(任务目标) 请找出这篇介绍Hive字符串处理函数的文字里，所有写出了带参数类型签名的函数，列出它们的函数名。

(节选原文)
######
Hive内嵌字符处理函数：字符函数concat

xiaoxiao2021-02-28 41

1.Hive内嵌字符串处理函数1

Return Type

Name(Signature)

Description

int

ascii(string str)

Returns the numeric value of the first character of str.

返回str中首个ASCII字符串的整数值

string

base64(binary bin)

unbase64(string str)

Converts the argument from binary to a base 64 string (as of Hive 0.12.0)..

将二进制bin转换成64位的字符串

Converts the argument from a base 64 string to BINARY. (As of Hive 0.12.0.).

将64位的字符串转换二进制值

string

concat(string|binary A, string|binary B...)

Returns the string or bytes resulting from concatenating the strings or bytes passed in as parameters in order. For example, concat('foo', 'bar') results in 'foobar'. Note that this function can take any number of input strings..

对二进制字节码或字符串按次序进行拼接

尖叫提示：

常用，字符串拼接可以有多个参数，同时拼接多个字符串，但无法指定拼接连接符，功能类似于“+”。

hive> select concat('a','bc','+','de') as a, 、

concat('1','2') from a ;

结果： abc+de ,12

array

<struct<string,double>>

context_ngrams(array<array<string>>, array<string>, int K, int pf)

Returns the top-k contextual N-grams from a set of tokenized sentences, given a string of "context". See StatisticsAndDataMining for more information..

与ngram类似，但context_ngram()允许你预算指定上下文(数组)来去查找子序列，具体看StatisticsAndDataMining(这里的解释更易懂)
######
(所给信息)
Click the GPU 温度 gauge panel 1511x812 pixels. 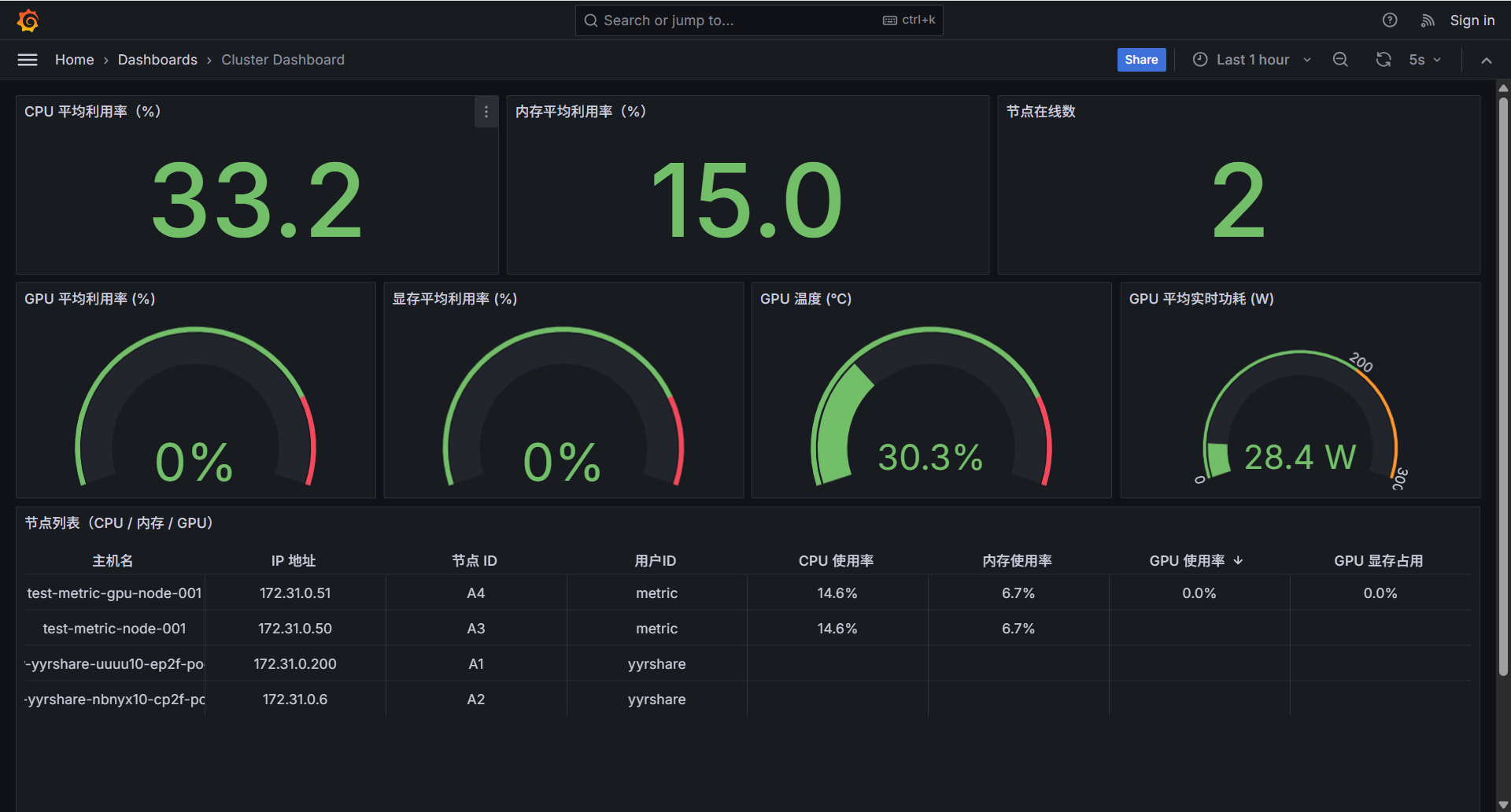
######
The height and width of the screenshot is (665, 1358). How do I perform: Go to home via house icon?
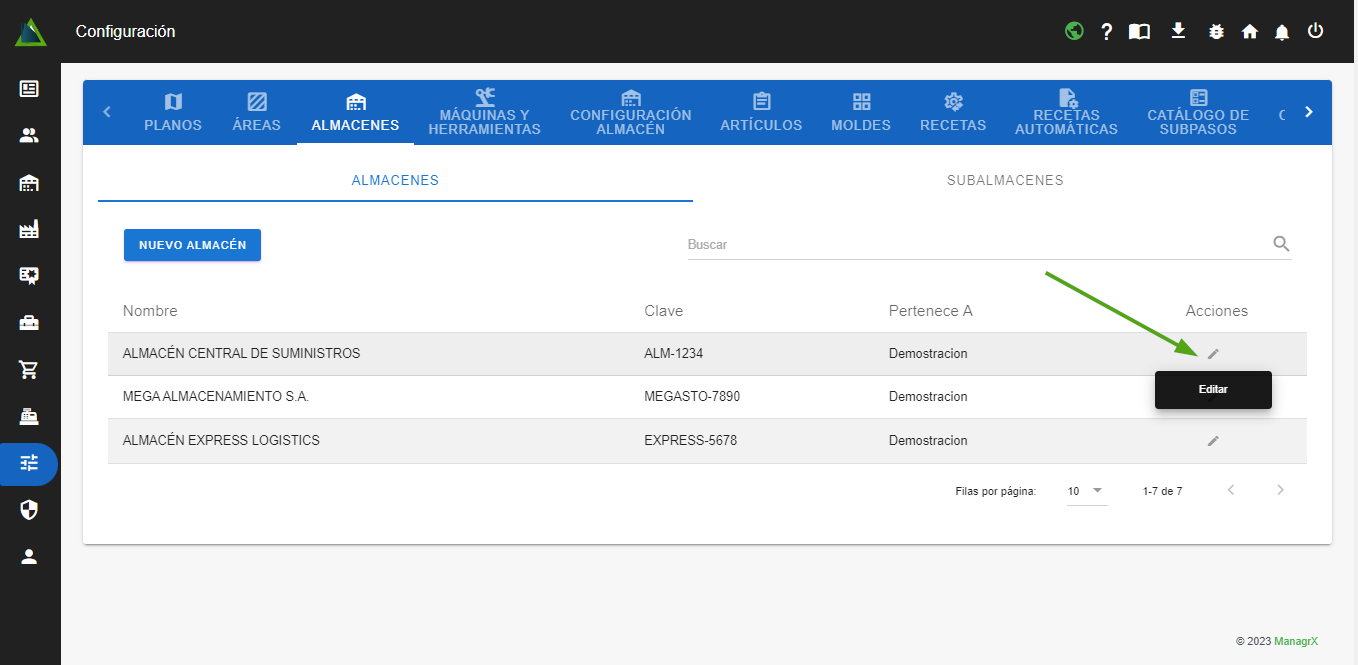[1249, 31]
######
(练习结果) ascii、base64、unbase64、concat、context_ngrams